Serge Mathieu met un terme à 46 années de livraison de pain

Ce vendredi 23 décembre, Serge Mathieu de Saint-Joseph n’aura pas à se lever au milieu de la nuit pour préparer sa journée de livreur de pain. L’heure de la retraite vient de sonner.

C’est en 1970 que Serge Mathieu entamait le métier auquel il a été fidèle pendant 46 ans. Les temps ont bien changé depuis cette époque, raconte-t-il. «Au début, je mettais 20 $ d’essence par semaine dans mon camion. Aujourd’hui, ça me coûte 200 $. Puis le pain qui se vendait 0,29 $ l’unité vaut maintenant 3,50 $.»

Serge Mathieu a connu l’époque faste des livraisons à domicile où les gens n’avaient qu’à accueillir leur livreur pour se procurer pain et gâteaux, mais aussi les chips, la liqueur, le lait… «Il arrivait même, des fois, qu’on voit trois ou quatre camions dans la même rue.»

Déclin et relève

Les temps ont bien changé. Le déclin a commencé à se faire sentir au milieu des années 1980 quand s’est accentuée l’offre du pain dans les grands magasins, précise celui qu’on appelle familièrement le boulanger. Et depuis cinq ans, la baisse se fait davantage sentir puisque la clientèle est vieillissante. «Avant, quand on perdait un client, on en retrouvait un autre. Maintenant, ce n’est plus possible.»

Ce service n’intéresse pas les jeunes et il ne leur convient pas en raison de leur mode de vie. Les supermarchés ont volé la vedette!
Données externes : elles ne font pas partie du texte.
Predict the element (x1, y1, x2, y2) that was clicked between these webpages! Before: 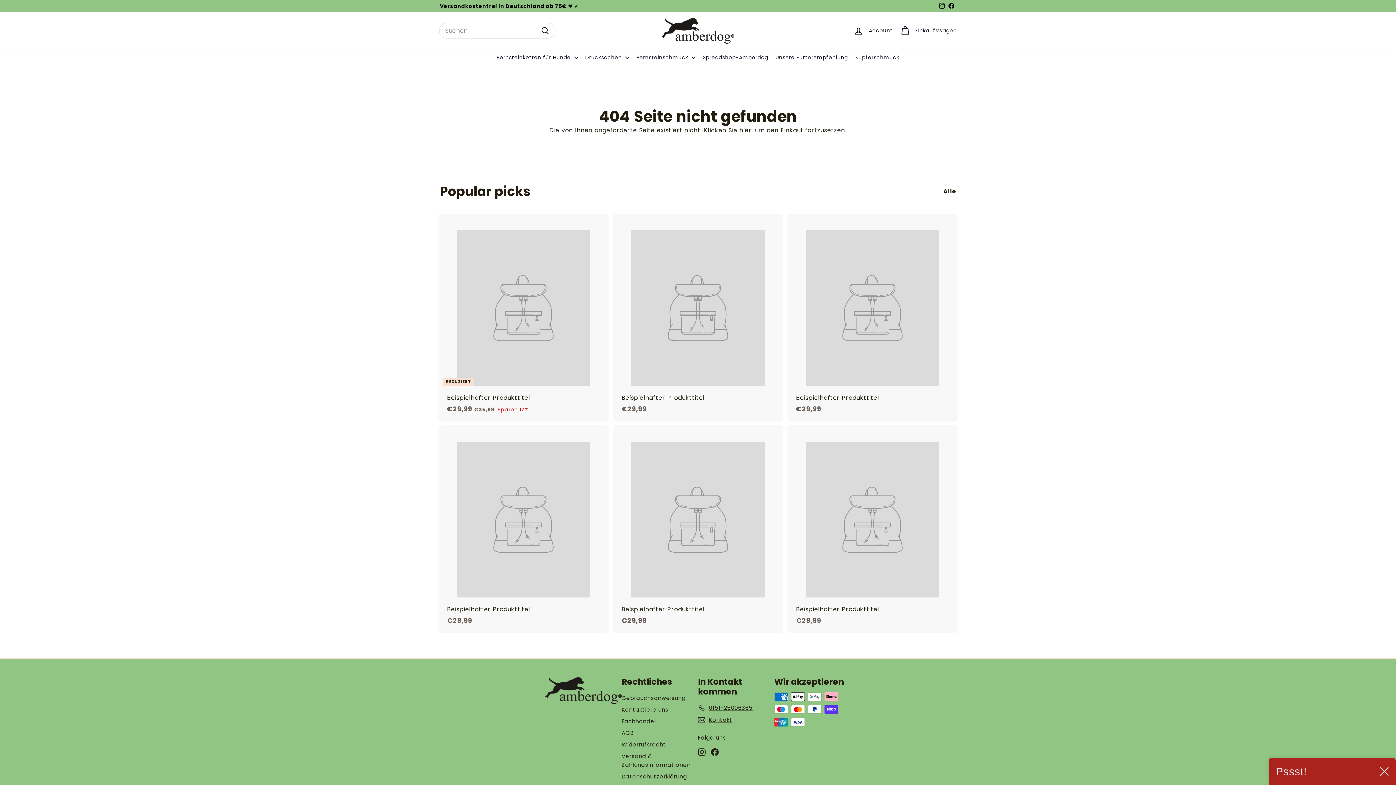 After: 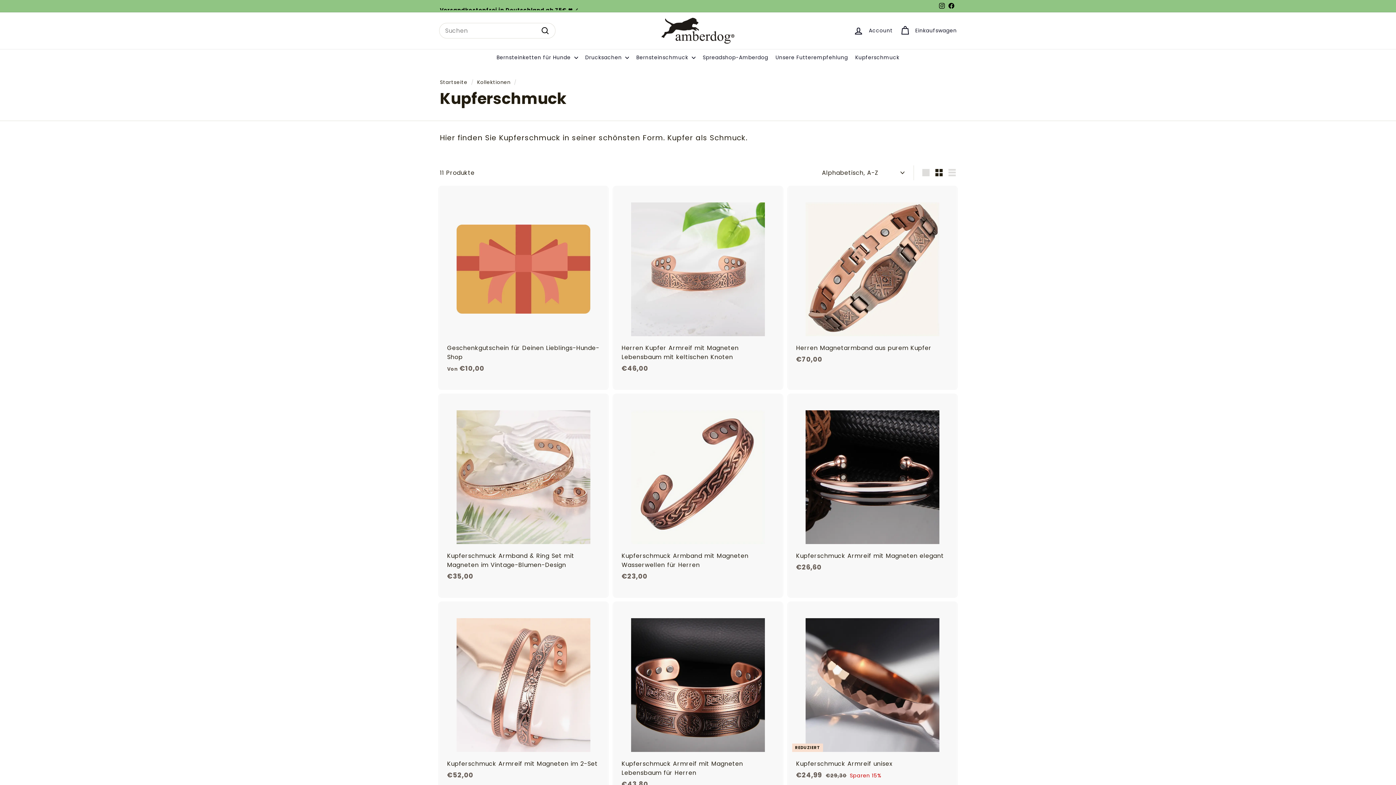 Action: bbox: (851, 48, 903, 65) label: Kupferschmuck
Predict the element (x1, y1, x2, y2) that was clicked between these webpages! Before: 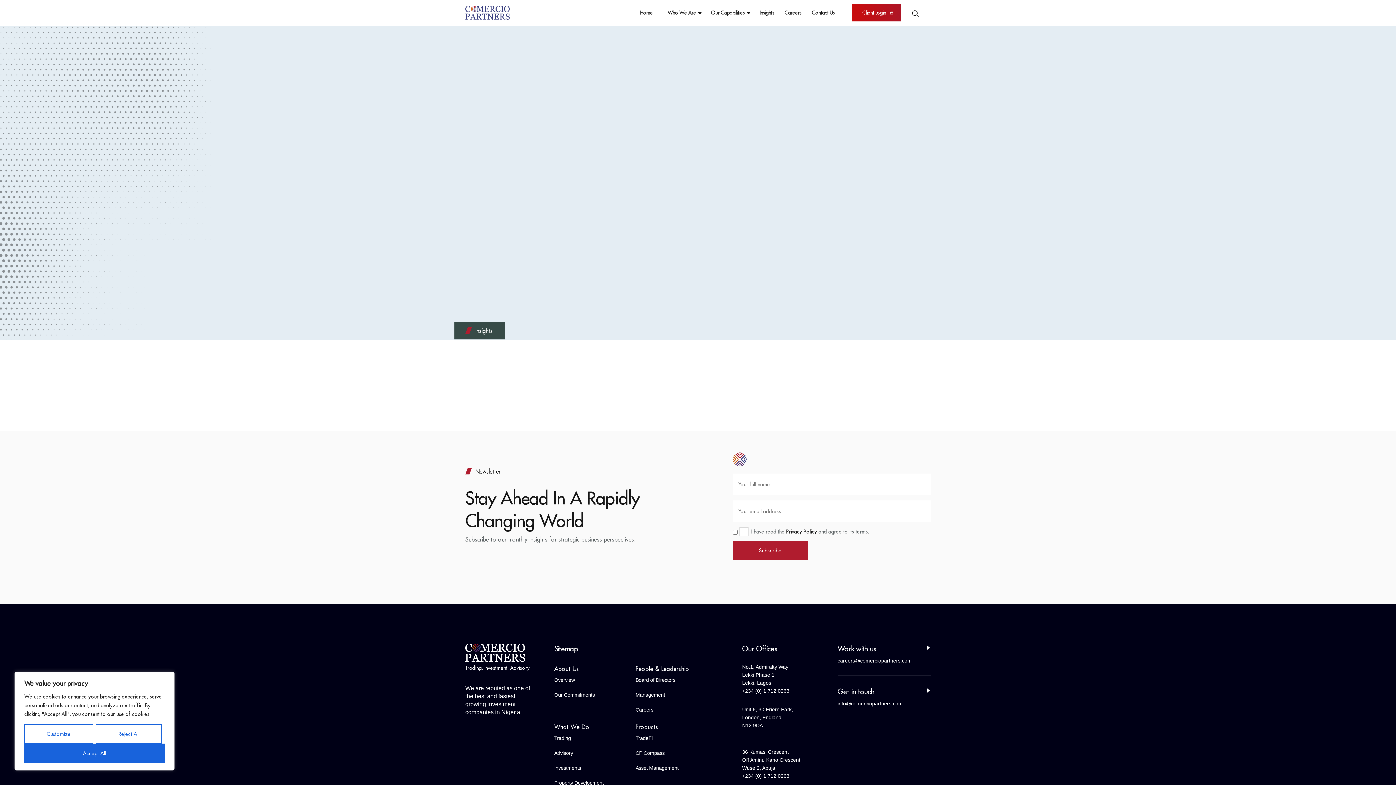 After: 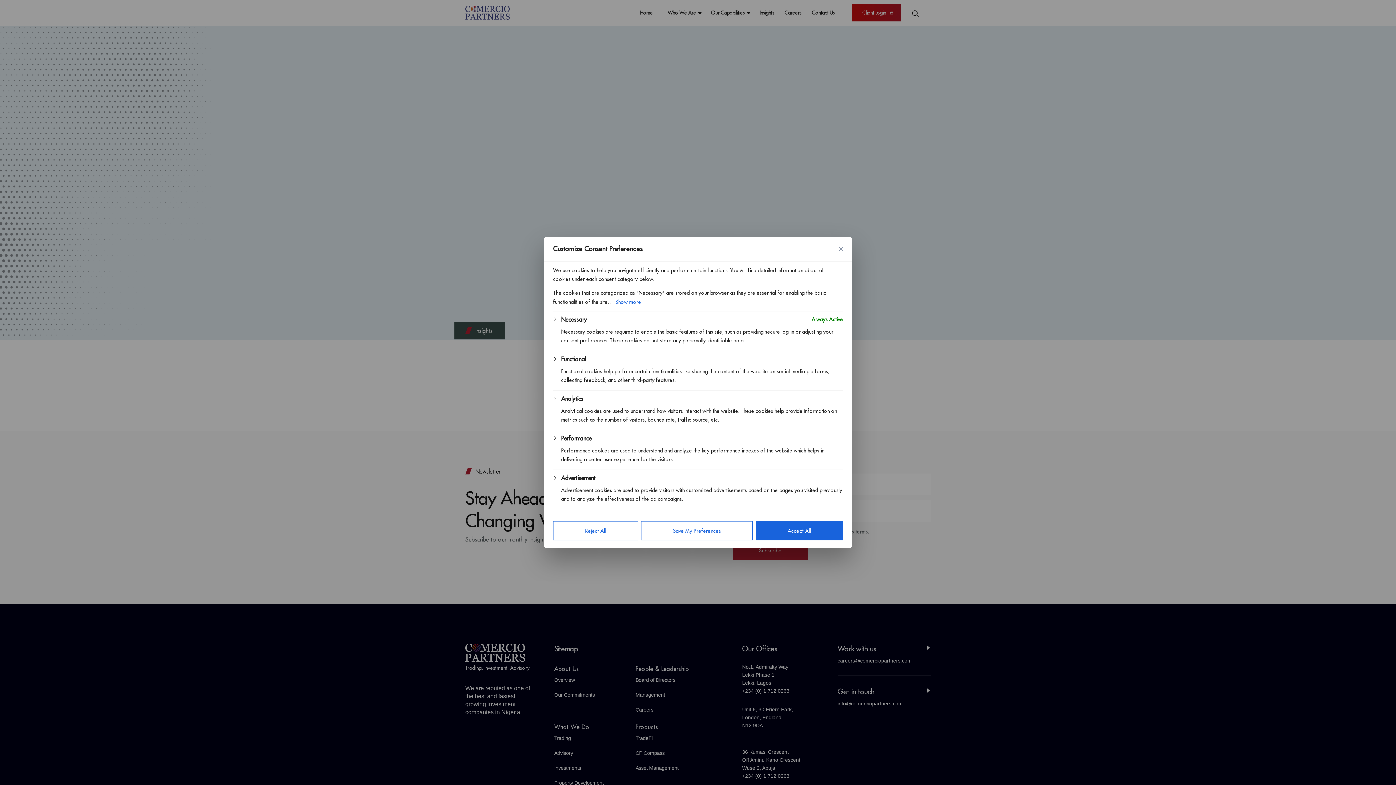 Action: bbox: (24, 724, 93, 744) label: Customize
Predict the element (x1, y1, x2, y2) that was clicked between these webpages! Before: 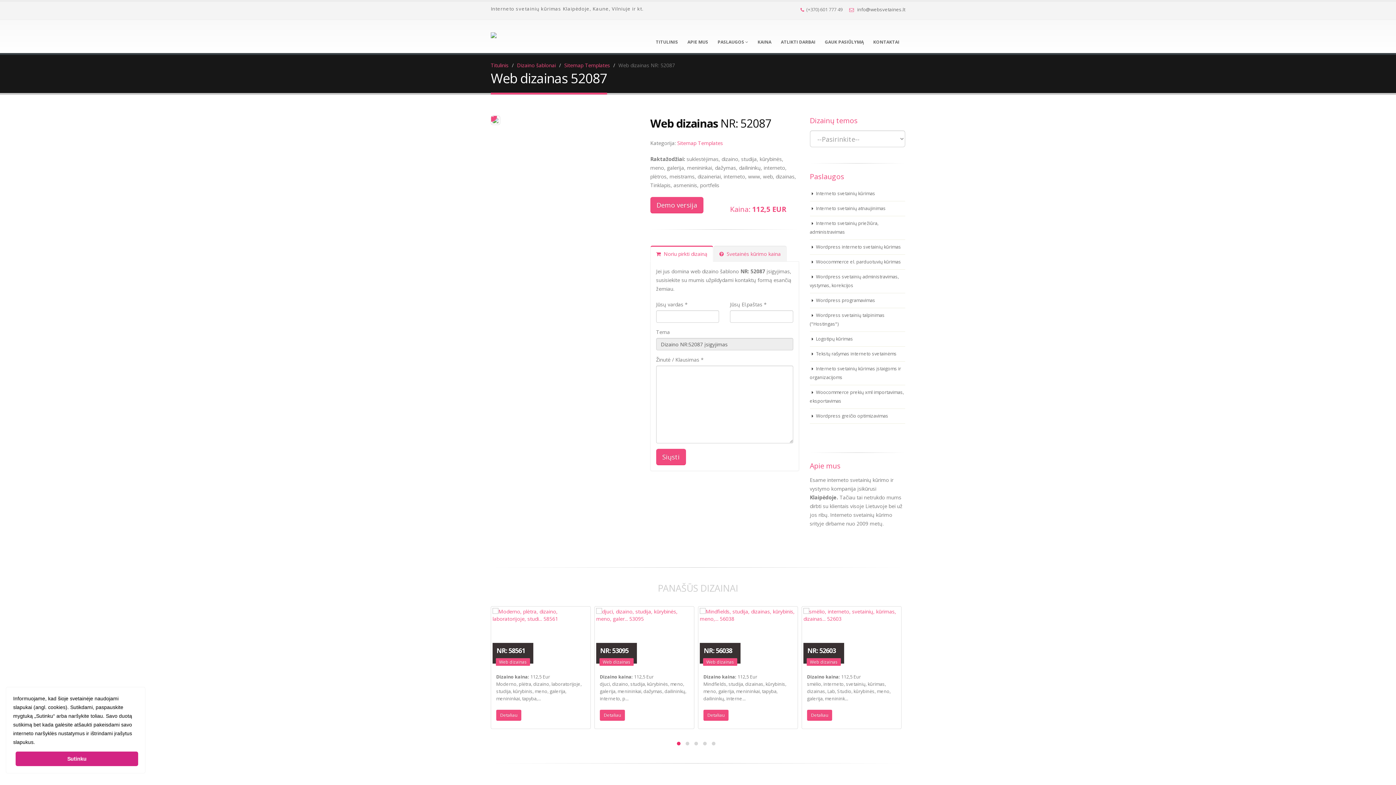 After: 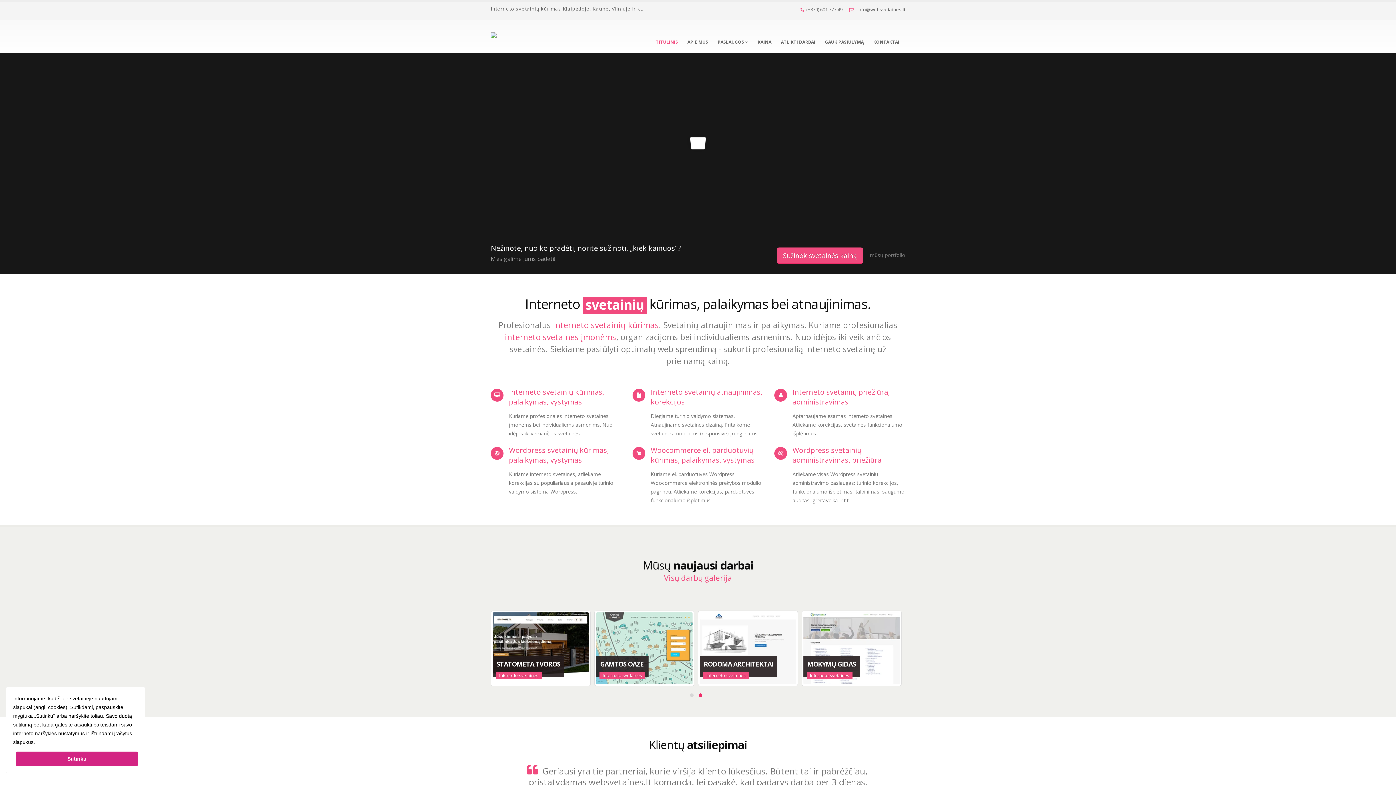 Action: bbox: (490, 32, 532, 39)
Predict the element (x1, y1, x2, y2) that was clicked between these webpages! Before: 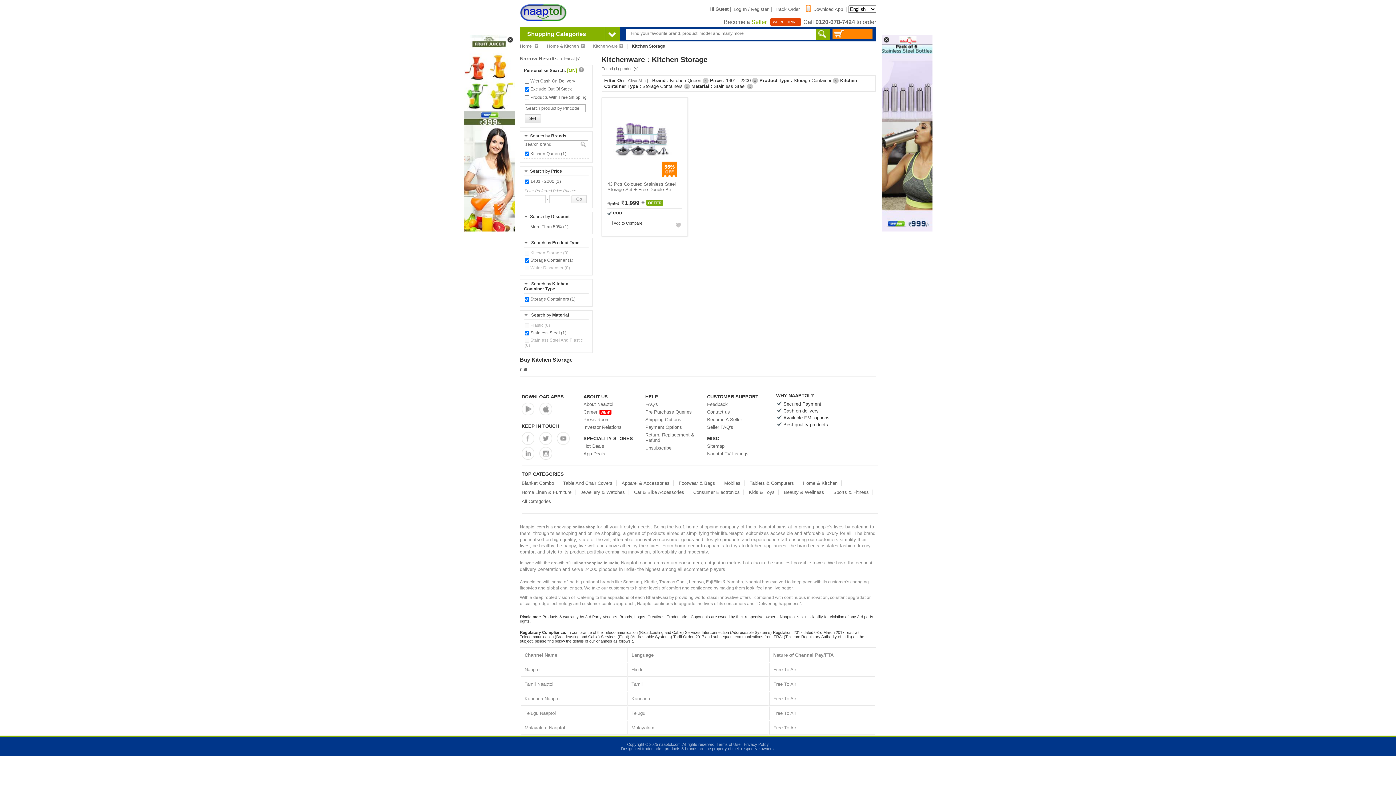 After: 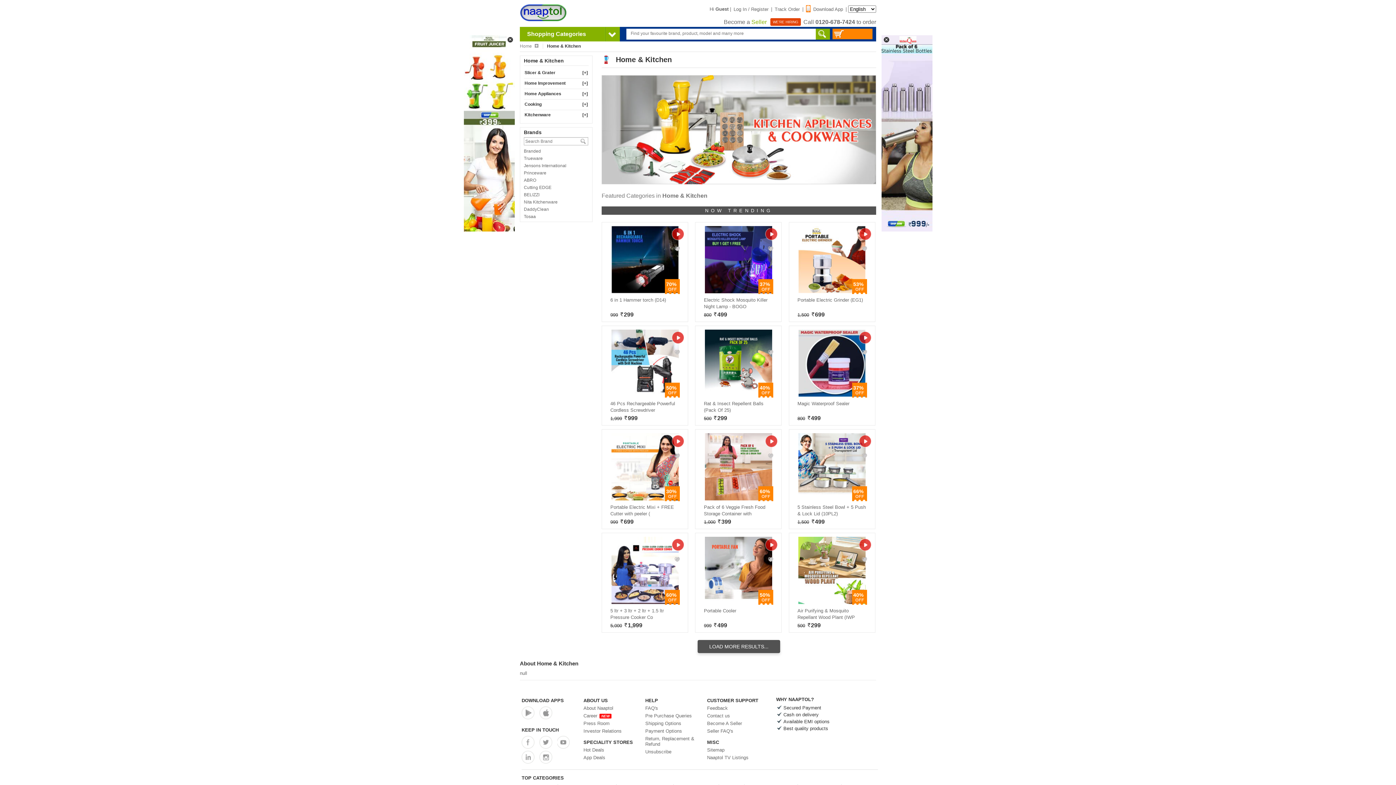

Alors que Serge Mathieu a maintenu, pendant longtemps, un volume de 500 clients, il en avait maintenant 300. Mais cela ne l’empêchait pas de bien rouler sa bosse. Au fil du temps, ajoute-t-il, le travail a connu une certaine concentration. Au lieu de faire des livraisons deux ou trois fois par semaine à la même adresse, il ne s’en faisait plus qu’une, ce qui concourt à une économie de temps et de frais.

Pour le Joselois, la relève était quelque chose d’à peu près impensable. D’abord, il n’a trouvé personne intéressé à débuter son travail vers trois ou quatre heures du matin en commençant par emplir son camion des denrées du jour et à rentrer à la maison vers 19 h. Puis, il y a un autre fait : «Mes clients me disaient qu’ils ne voulaient pas me remplacer par un autre. »

Un tas de souvenirs

Cette relation privilégiée avec ses clients dont un couple qu’il sert depuis toujours, Serge Mathieu l’a même vécue de façon intense avec un couple de Saint-Joseph. Tous les mercredis matin, l’homme et la femme l’attendaient pour déjeuner. Cela a duré environ 25 ans..

Des faits marquants, le livreur de pain en vécus d’autres, c’est sûr. Certaines fois, des tempêtes de neige l’obligeaient à parcourir de longues entrées de maison non déblayées.

Puis, il y a eu ce jour, au détour des années 2000, où il avait recueilli en plein milieu de l’avenue du Palais à Saint-Joseph, un sac de dépôt. Il contenait 15 000 $. Le précieux butin avait été déposé, au préalable, sur le toit de la voiture de sa propriétaire qui l’avait oublié là avant de prendre la route. Grâce à des pièces d’identité à l’intérieur du sac, cette dernière avait pu récupérer son bien.

Si tout était à refaire, Serge Mathieu, qui n’a jamais manqué une journée de travail, n’hésiterait pas : il ferait le même métier. «J’ai été choyé et d’ailleurs, je veux remercier toute ma clientèle qui m’a fait confiance durant toutes ces années.»